- _Stored data_:

—————

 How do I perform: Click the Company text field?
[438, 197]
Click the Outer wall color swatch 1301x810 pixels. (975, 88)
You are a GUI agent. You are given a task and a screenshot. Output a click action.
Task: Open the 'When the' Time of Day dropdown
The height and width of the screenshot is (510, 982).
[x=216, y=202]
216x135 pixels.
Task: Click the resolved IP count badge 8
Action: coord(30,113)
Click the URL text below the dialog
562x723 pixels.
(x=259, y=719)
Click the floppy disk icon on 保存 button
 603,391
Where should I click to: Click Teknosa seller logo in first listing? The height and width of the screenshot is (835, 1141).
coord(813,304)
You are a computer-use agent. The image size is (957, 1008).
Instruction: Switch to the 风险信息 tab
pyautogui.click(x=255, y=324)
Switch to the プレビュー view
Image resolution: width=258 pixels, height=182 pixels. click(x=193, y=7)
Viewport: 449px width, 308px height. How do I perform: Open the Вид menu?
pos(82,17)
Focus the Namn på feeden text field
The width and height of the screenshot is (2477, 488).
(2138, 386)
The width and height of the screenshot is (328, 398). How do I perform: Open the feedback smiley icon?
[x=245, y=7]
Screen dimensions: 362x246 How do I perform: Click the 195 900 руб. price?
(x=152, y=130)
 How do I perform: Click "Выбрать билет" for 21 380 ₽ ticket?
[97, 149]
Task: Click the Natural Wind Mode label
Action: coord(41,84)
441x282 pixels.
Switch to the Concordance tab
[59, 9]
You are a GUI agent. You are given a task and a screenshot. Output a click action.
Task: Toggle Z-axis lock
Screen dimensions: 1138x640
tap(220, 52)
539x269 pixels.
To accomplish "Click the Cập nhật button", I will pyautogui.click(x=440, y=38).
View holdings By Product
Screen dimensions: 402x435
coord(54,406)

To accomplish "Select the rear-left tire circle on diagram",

—————

- _Work to complete_: Rewrite the records above, substituting "screen capture" for every "screenshot" and leaving everything else unchanged.

- _Solution to this problem_:
 How do I perform: Click the Company text field?
[438, 197]
Click the Outer wall color swatch 1301x810 pixels. (975, 88)
You are a GUI agent. You are given a task and a screen capture. Output a click action.
Task: Open the 'When the' Time of Day dropdown
The height and width of the screen capture is (510, 982).
[x=216, y=202]
216x135 pixels.
Task: Click the resolved IP count badge 8
Action: coord(30,113)
Click the URL text below the dialog
562x723 pixels.
(x=259, y=719)
Click the floppy disk icon on 保存 button
 603,391
Where should I click to: Click Teknosa seller logo in first listing? The height and width of the screen capture is (835, 1141).
coord(813,304)
You are a computer-use agent. The image size is (957, 1008).
Instruction: Switch to the 风险信息 tab
pyautogui.click(x=255, y=324)
Switch to the プレビュー view
Image resolution: width=258 pixels, height=182 pixels. click(x=193, y=7)
Viewport: 449px width, 308px height. How do I perform: Open the Вид menu?
pos(82,17)
Focus the Namn på feeden text field
The width and height of the screen capture is (2477, 488).
(2138, 386)
The width and height of the screen capture is (328, 398). How do I perform: Open the feedback smiley icon?
[x=245, y=7]
Screen dimensions: 362x246 How do I perform: Click the 195 900 руб. price?
(x=152, y=130)
 How do I perform: Click "Выбрать билет" for 21 380 ₽ ticket?
[97, 149]
Task: Click the Natural Wind Mode label
Action: coord(41,84)
441x282 pixels.
Switch to the Concordance tab
[59, 9]
You are a GUI agent. You are given a task and a screen capture. Output a click action.
Task: Toggle Z-axis lock
Screen dimensions: 1138x640
tap(220, 52)
539x269 pixels.
To accomplish "Click the Cập nhật button", I will pyautogui.click(x=440, y=38).
View holdings By Product
Screen dimensions: 402x435
coord(54,406)

To accomplish "Select the rear-left tire circle on diagram",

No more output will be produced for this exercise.